Bonnes pratiques et points de vigilance
- Démarrez par une analyse des besoins du marché du travail approfondie, pour valider l’opportunité d’un titre métier.
- Associez les professionnels du secteur cible dès la phase de conception du référentiel.
- Documentez précisément les débouchés professionnels et les taux d’insertion attendus.
- Pensez à l’articulation des blocs de compétences pour renforcer la modularité et l’individualisation des parcours.
- Mobilisez les ressources nécessaires à la constitution du dossier France Compétences, en tenant compte du suivi post-certification.

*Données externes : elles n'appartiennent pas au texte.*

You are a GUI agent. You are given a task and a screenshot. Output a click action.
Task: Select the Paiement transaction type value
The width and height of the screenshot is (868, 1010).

Faire évoluer une certification du RS vers le RNCP constitue une opportunité stratégique, mais s’apparente à un véritable chantier de transformation. Cette démarche exigeant une refonte des référentiels, un surcroît de rigueur réglementaire et des moyens humains et techniques accrus, il s’avère essentiel d’anticiper chaque étape du processus. Impliquer les parties prenantes dès l’amont, documenter la réalité des débouchés professionnels, et adapter l’organisation interne figurent parmi les leviers majeurs pour réussir cette transition exigeante mais à forte valeur ajoutée pour l’employabilité des apprenants.

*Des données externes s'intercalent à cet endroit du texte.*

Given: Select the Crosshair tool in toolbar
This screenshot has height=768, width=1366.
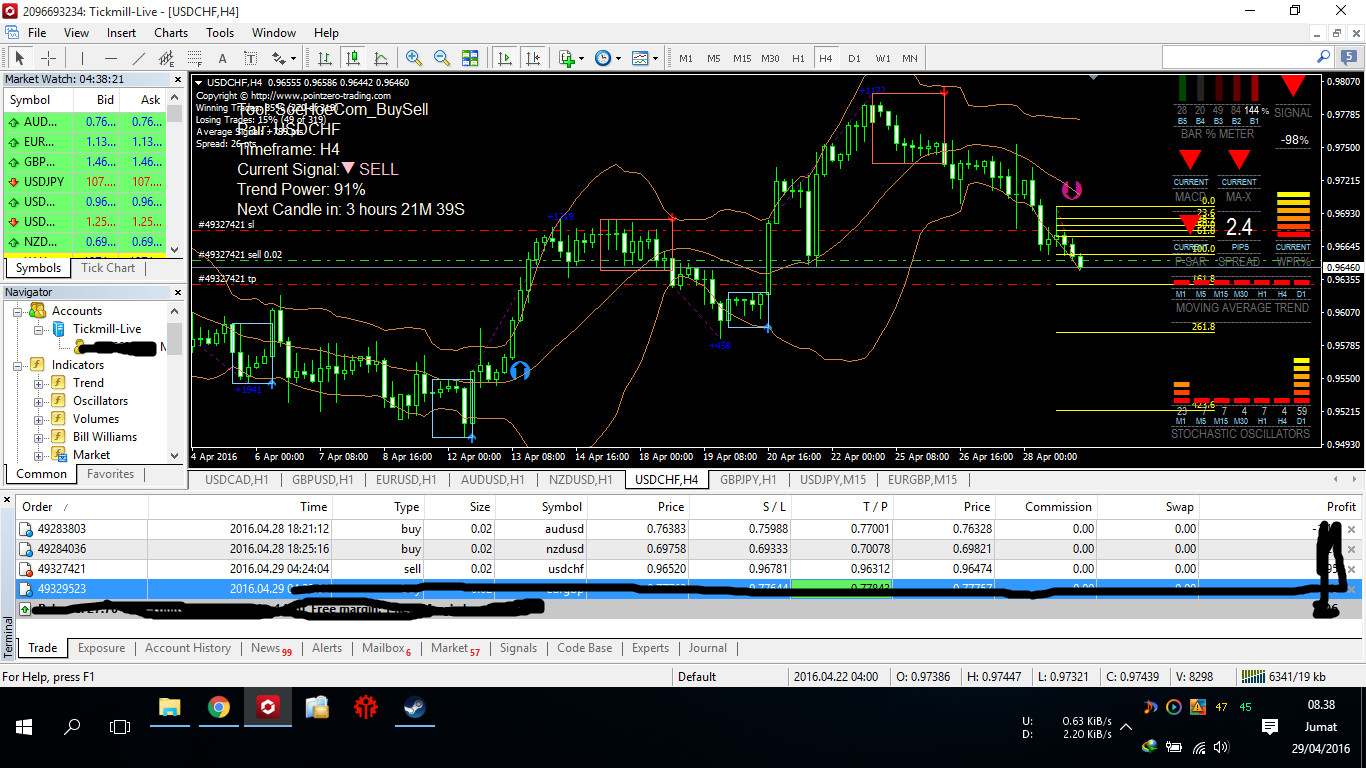Looking at the screenshot, I should click(48, 58).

FAQ – Questions fréquemment posées sur la bascule RS vers RNCP
- La bascule d’un RS vers le RNCP est-elle toujours pertinente ?

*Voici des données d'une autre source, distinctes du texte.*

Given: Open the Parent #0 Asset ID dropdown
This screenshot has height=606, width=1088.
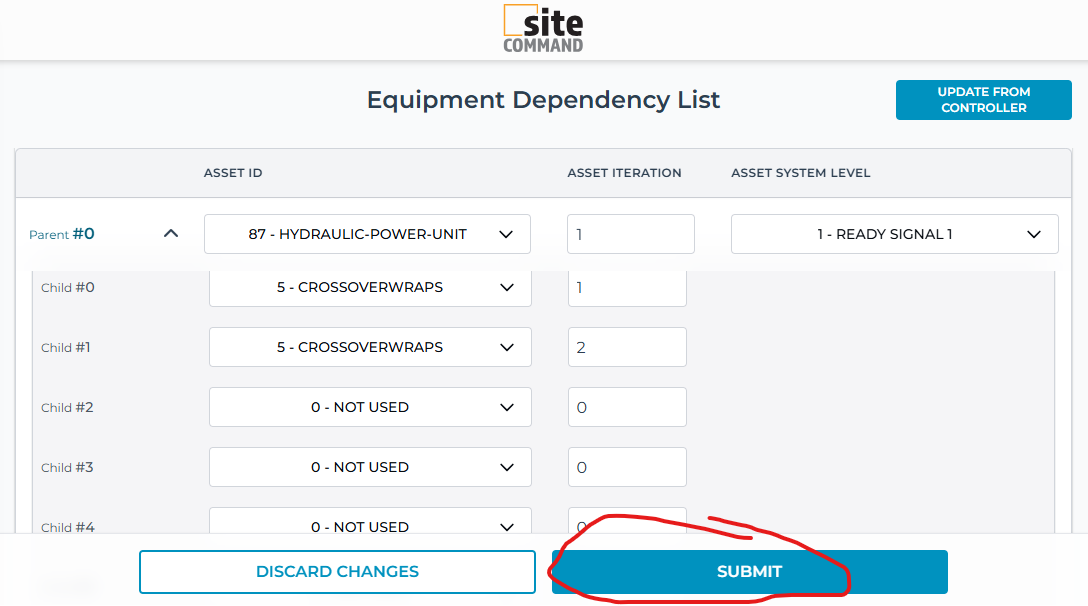Looking at the screenshot, I should click(367, 234).
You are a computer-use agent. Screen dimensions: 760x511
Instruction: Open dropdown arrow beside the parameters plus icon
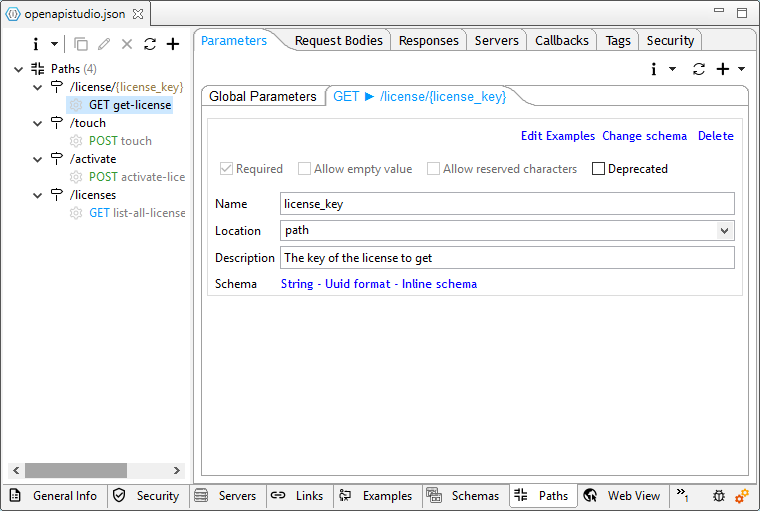click(x=741, y=69)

Non, elle dépend de l’existence d’un métier clairement identifié, d’une demande réelle du marché du travail et de la capacité de l’organisme à mobiliser les ressources nécessaires à cette évolution. - Quelles sont les principales difficultés à anticiper lors de la transition ?
Le principal défi réside dans la refonte du référentiel, le respect du cadre réglementaire, la preuve de l’insertion professionnelle et la gestion administrative renforcée. - Peut-on conserver l’ancien RS en parallèle du nouveau RNCP ?
France Compétences peut autoriser les deux certifications si les finalités sont distinctes. Toutefois, en cas de recouvrement, il est fréquent que l’une remplace l’autre. - Combien de temps prendre pour réussir la bascule ?
Le processus complet (de la conception à l’enregistrement) prend de 12 à 24 mois, incluant l’enquête métier, la construction des référentiels et le recueil des partenariats professionnels. - Quelles sont les conséquences pour les apprenants ?
Ils bénéficient d’une meilleure reconnaissance, d’un accès facilité au financement et de nouvelles opportunités d’emploi, mais s’engagent dans un parcours plus long et plus exigeant. - L’accompagnement d’un cabinet spécialisé est-il indispensable ?
Pas obligatoire, mais fortement recommandé pour sécuriser les démarches, gagner du temps et optimiser la structuration du dossier. - Comment valoriser le passage au RNCP auprès des entreprises ?
Communiquez sur la reconnaissance nationale, le lien direct avec les métiers et la capacité des lauréats à être opérationnels rapidement.